Childcare Challenges Specific to the Pandemic
The COVID-19 pandemic continues to expose the fragility of the American childcare system. But rather than letting the pandemic further shatter the system, COVID-19 can be used as a catalyst for re-imagining our childcare system. As we look forward to a post-COVID future, it is necessary to create sustainable solutions to respond to the inadequacies in our childcare system, both for families and businesses. And, with 50 percent of working parents who have not yet returned to work citing childcare as a reason, reconceptualization is more important than ever.
Public-Private Partnerships Creating Innovative Solutions
Public-private partnerships, like those between Child Care Resource & Referral agencies (CCR&Rs) and chambers of commerce, and the fruits of their collaboration can serve as prime examples of innovative solutions. Moreover, the solutions created between their collaboration have been particularly necessary during the pandemic.
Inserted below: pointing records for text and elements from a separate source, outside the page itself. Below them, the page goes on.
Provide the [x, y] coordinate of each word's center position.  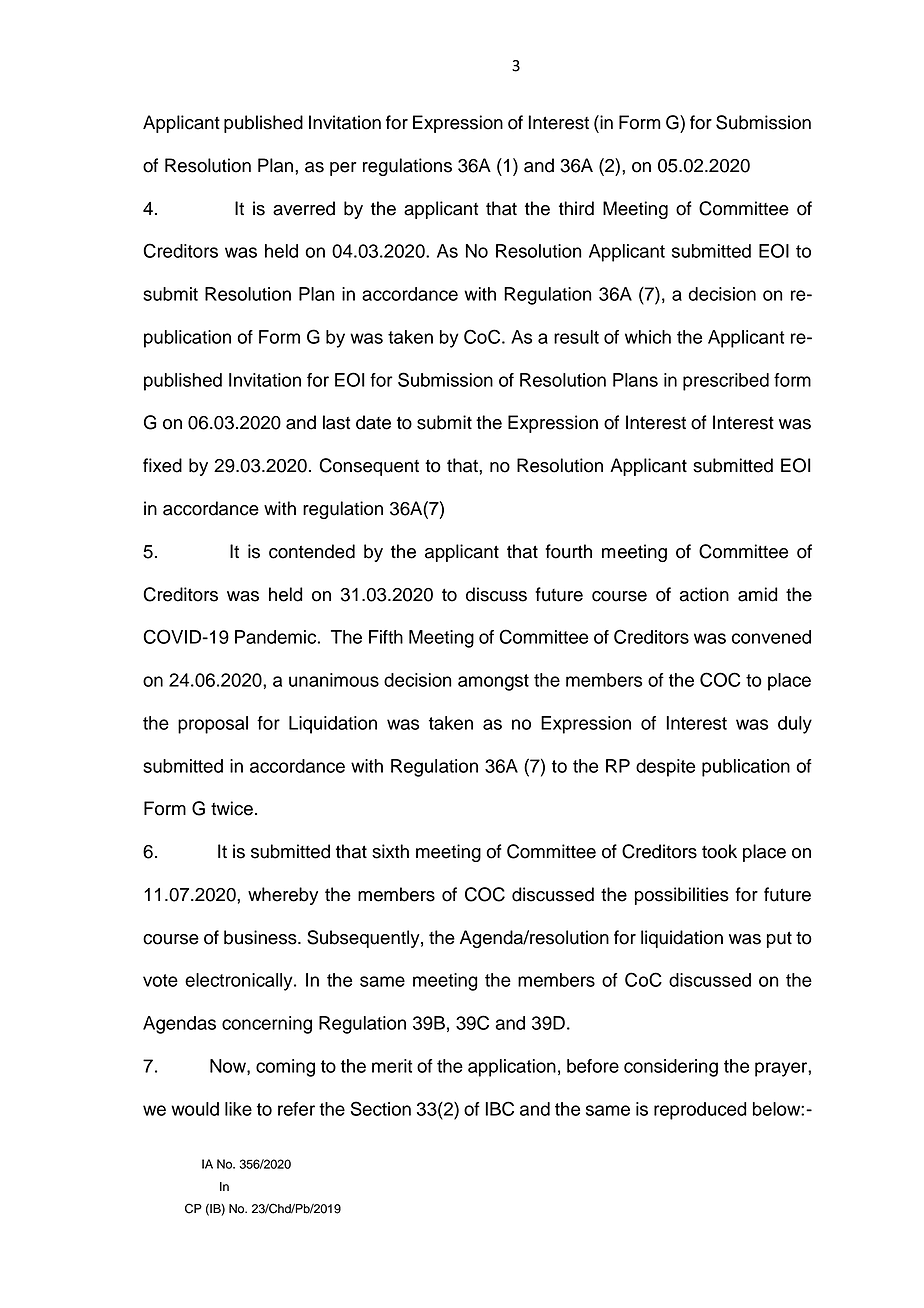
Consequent [369, 467]
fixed [162, 465]
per [343, 169]
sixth [390, 851]
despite [665, 768]
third [576, 208]
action [704, 594]
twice [232, 808]
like [238, 1109]
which [648, 337]
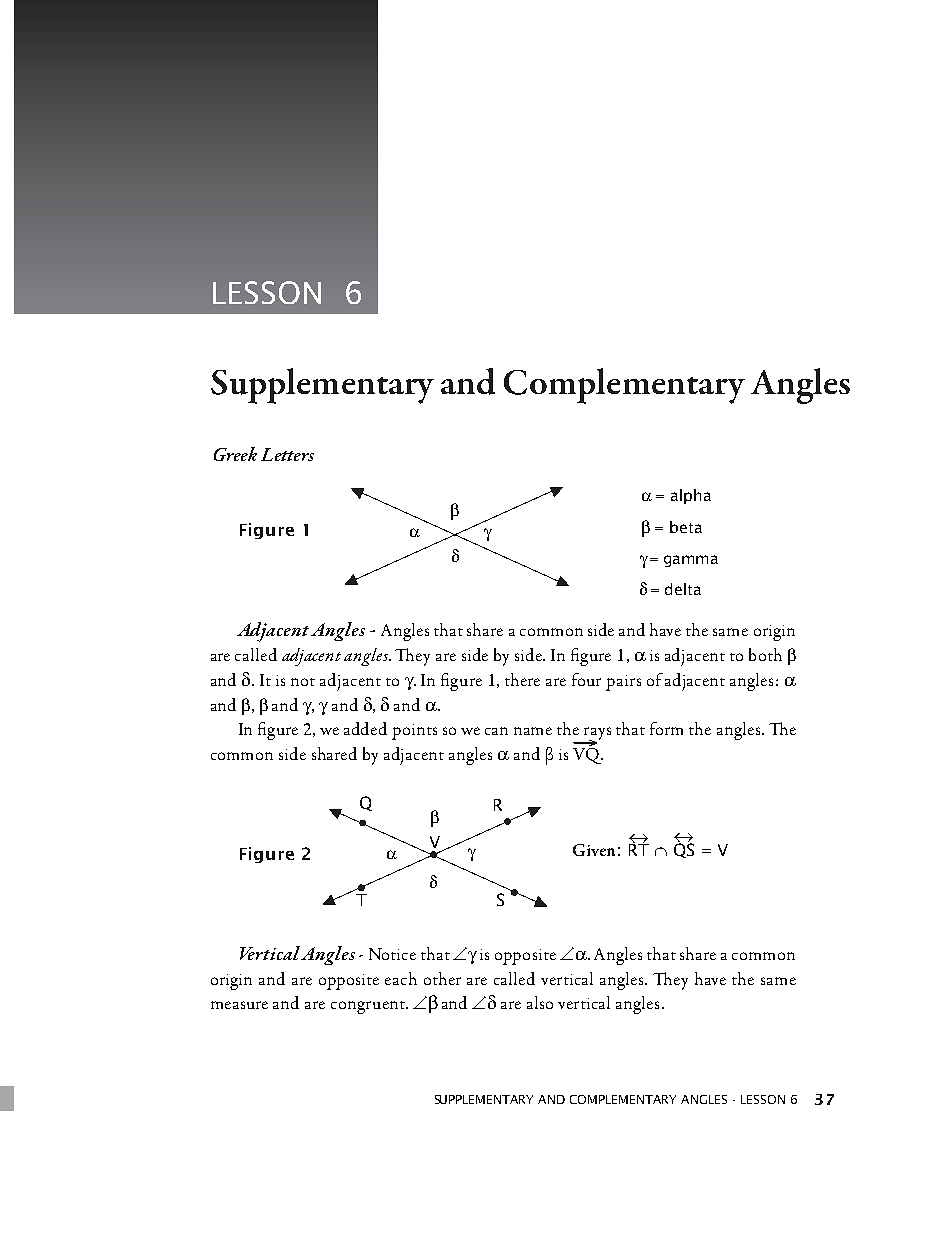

For example, at the beginning of the pandemic childcare centers in Lawrence, Kansas, were struggling to locate cleaning supplies, such as hand sanitizer, they needed to safely operate. A solution was formed through a partnership between Child Care Aware® of Eastern Kansas and the Lawrence Chamber of Commerce. The Lawrence Chamber of Commerce, who heard about the need facing childcare centers in their community, reached out to the Kansas University School of Pharmacy, who had the capability and willingness to produce the much-needed hand sanitizer. The Child Care Aware® staff reached out to every licensed childcare program in the community to gather information about their needs, and, with permission, shared that data and the program addresses with the School of Pharmacy. This collaborative effort provided 38 childcare programs with free supplies of hand sanitizer, serving 243 children in the community.
Looking to the future, if the COVID-19 pandemic is not used as a catalyst to re-imagine our current childcare system, it will remain fragmented, inequitable, inaccessible and underfunded. But there is hope. With 92 percent of CCR&Rs already participating in partnerships or initiatives to identify and develop strategies to address gaps in services and systems, there is already an established framework for collaboration that can meet the needs of communities nationwide.
Moreover, with more than 400 agency locations nationwide, CCR&R agencies are able to reach and meet the needs of historically under-resourced communities. With most childcare deserts existing in low-and middle-income communities, including predominantly BIPOC neighborhoods and rural America, collaborations between CCR&R agencies and chambers of commerce may provide those communities with the increased access to high-quality childcare programs they need. These partnerships would be able to increase access through providing parents with information about childcare options, working directly with families who receive assistance or have other unique needs, and ensuring childcare programs have the tools they need to provide high-quality care.
It is possible to pick up the pieces of a broken system, piece by piece, and build the equitable, robust system our workforce deserves.